March 3, 2009

Hope sinks in limbo land

WHILE some are busy debating morality, our constitution and ethics over recent fiascos, a section of Malaysians know very well how political changes can directly impact their lives in what could be very real and lasting manner.

Watching a video interview of some Perak-ians recently, I saw the immense disappointment in their eyes as they spoke of the political turmoil in the state.

"Macam orang gantung pada langit", a man described how they have never felt Malaysian for the past 51 years; the orang asli in Perak have been denied their rights to their land and a chance to live as equals ever since Malaysia gained independence.

In finding an urban parallel, I imagined a foreigner telling me that I have to leave my home because it belongs to them according to "their" new set of laws. Then the house they claimed from me is sold or used for immense profit. In the meantime, these powerful people decide to do "good" by running a programme and hire me to work in the house for RM400 a year. Anyone in their right mind would revolt at the injustice. But such is the situation of a marginalised community with little access to recourse or opportunities. They live at the sidelines, without a voice, and pushed around as and when someone else with the power and money want the land they have been living and toiling on.

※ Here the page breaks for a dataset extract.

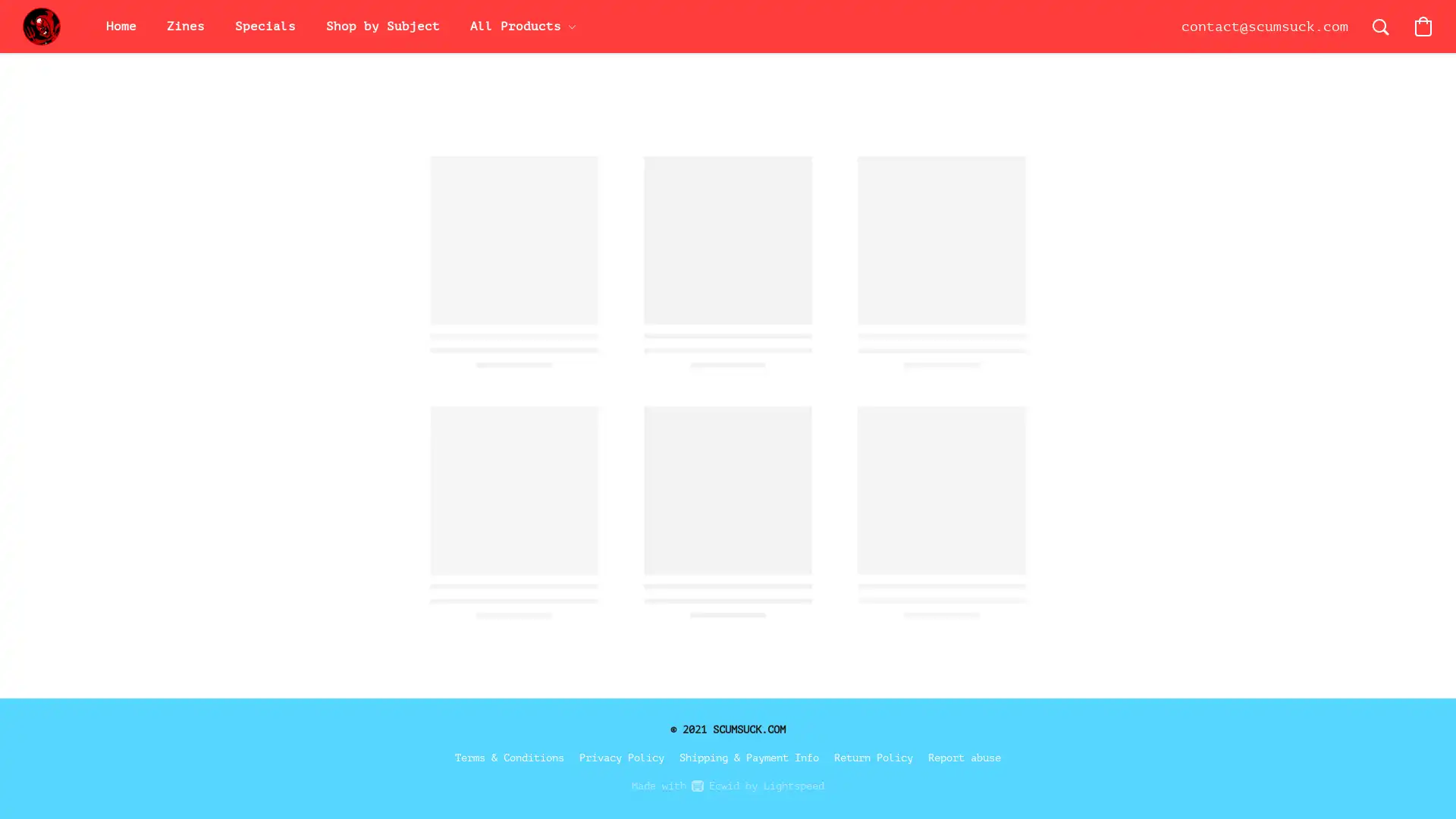 Image resolution: width=1456 pixels, height=819 pixels. What do you see at coordinates (940, 469) in the screenshot?
I see `Save this product for later` at bounding box center [940, 469].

Imagine their sense of hope, when what had not been achieved in 51 years, was done in a short span of 10 months since the last general election. Systems were put in place to assure their voices were heard by the state, and the process of ensuring their right to their ancestral lands were started; they showed that when given a chance, they could work hard to exercise their rights, to live as equals, and hope for the future. (For more info, see:
But the recent fiasco in Perak has left them worried – with mixed emotions of quiet anger and hatred – at those responsible for the political turmoil that could mean a permanent end to whatever progress made since March last year.

One wonders if some middle-class Malaysians whose emotions run high because they feel like "2nd class citizens" have spared a thought for the orang asli, and perhaps include them in their demands for justice? One wonders also if those who thump their chest in anger because they feel besieged or "challenged" by those who questioned the manner of Perak’s takeover, have considered the orang asli community whose lives may be relegated back to how their rights have been trampled on for 51 years?

Land-grabbing is happening right under our noses, under the glare of our media, preoccupied with sensationalising private lives of politicians. Aside from stunting the progress of civil society, such gutter journalism supports the malicious intent of those bent on discrediting one of the few politicians who makes a firm stand based on just values.
Threats against politicians like Elizabeth Wong are a threat to her country at large which will continue to inherit the kind of processes that put profit above lives, should her kind of work not continue. We don’t need politicians who allow landslides to happen, only to appear at the next tragedy site when people die to donate money and shed some tears for the press. We don’t need state policies that continue to marginalise certain communities, and then do so-called charitable work from fat profits off the land taken from the very people whose rights were denied.

We surely don’t need politicians – no matter how articulate – to opine or justify their hypocritical actions, along with tabloids disguised as newspapers, for these irritatingly distracts us from the reality on the ground that speaks for itself.